Car s'ils ne permettent pas de juguler totalement la transmissibilité du virus ni même les infections symptomatiques, les vaccins restent très efficaces contre les formes graves liées au variant Delta et qui conduisent à des hospitalisations : près de 96% d'efficacité, notamment, sont à relever pour le vaccin de Pfizer-BioNTech. Or, "ce qui nous empêche de vivre correctement, c'est le fait d'avoir un nombre de personnes hospitalisées qui fait déborder le système de santé. Plus on vaccine, plus on a un impact fort sur l'épidémie", défend le vaccinologue Daniel Floret. "Même sans atteindre l'immunité collective, on peut éviter que les hôpitaux soient sursaturés et engorgés, confirme Frédéric Altare. Et sur cet aspect-là, ça réussit parce qu'on voit que sur la vague actuelle [dans l'Hexagone], on n'engorge pas les hôpitaux."

Les vaccins permettent aussi de ralentir la circulation du virus, donc l'apparition de mutations qui pourraient amener des variants plus robustes, assure une prépublication de l'université du Maryland diffusée en août*. "Pour le moment, les variants qui émergent n'arrivent pas du tout au taux de transmissibilité du Delta. Le risque est là mais personne ne peut le prédire", explique Samira Fafi-Kremer.

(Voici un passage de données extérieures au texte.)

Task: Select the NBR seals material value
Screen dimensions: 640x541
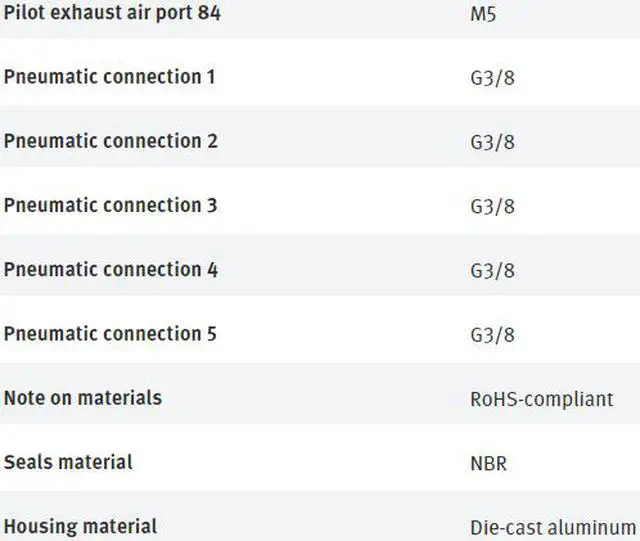Action: pyautogui.click(x=489, y=463)
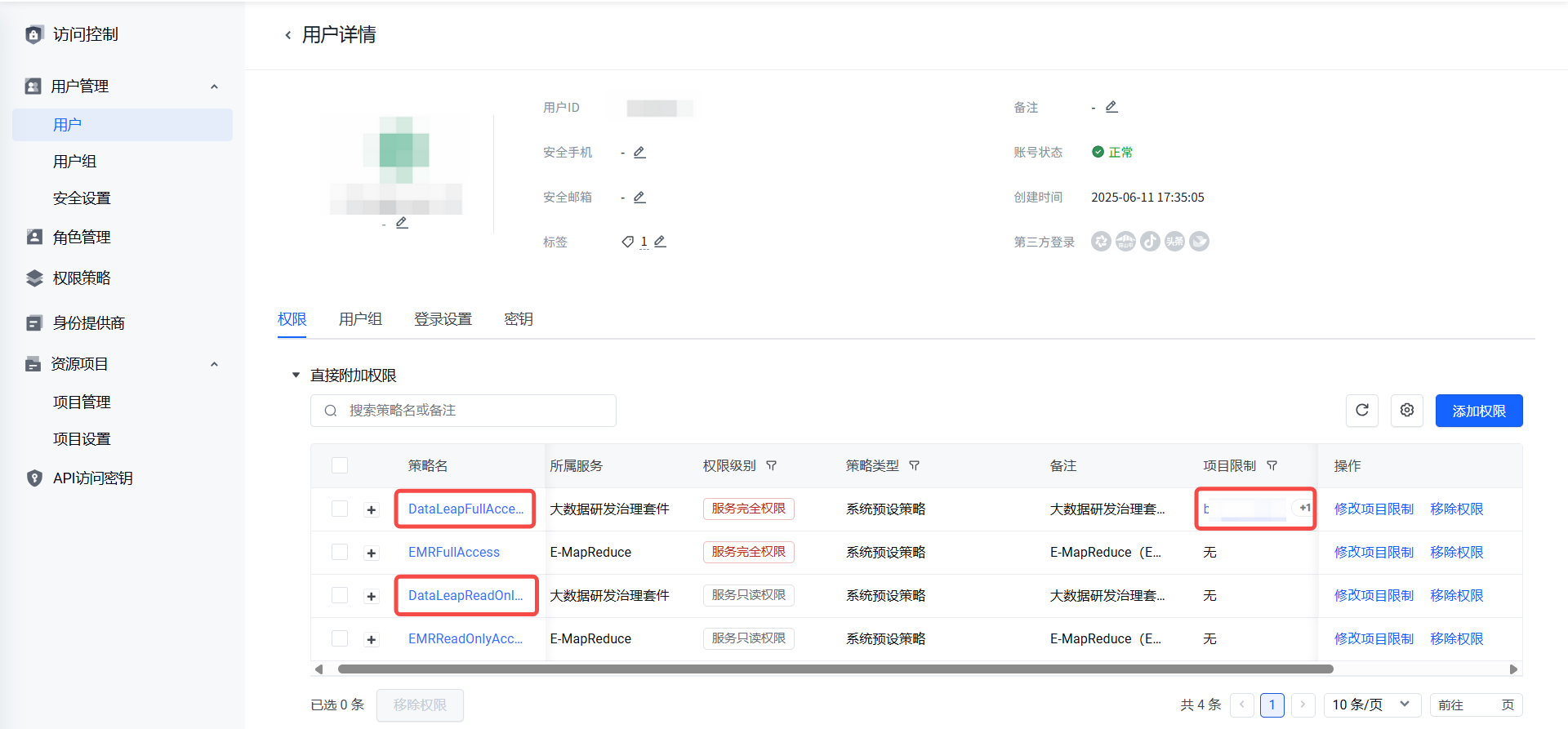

A défaut d'atteindre l'immunité collective, du moins pour le moment, les experts interrogés sont unanimes : il va falloir vivre avec le virus et continuer de recourir pour un temps aux mesures barrières. "On peut tout à fait espérer que l'on va s'accommoder de ce virus en raison d'un niveau d'immunité élevé dans la population mondiale, ou qu'il va changer de forme pour [devenir bénin]", suggère Daniel Floret. Un phénomène qu'aurait connu un autre coronavirus, OC43, suspecté d'avoir été à l'origine d'une épidémie au XIXe siècle"Ce serait une bonne nouvelle, mais ce n'est pas un acquis." 

* Ces liens renvoient vers des articles en anglais.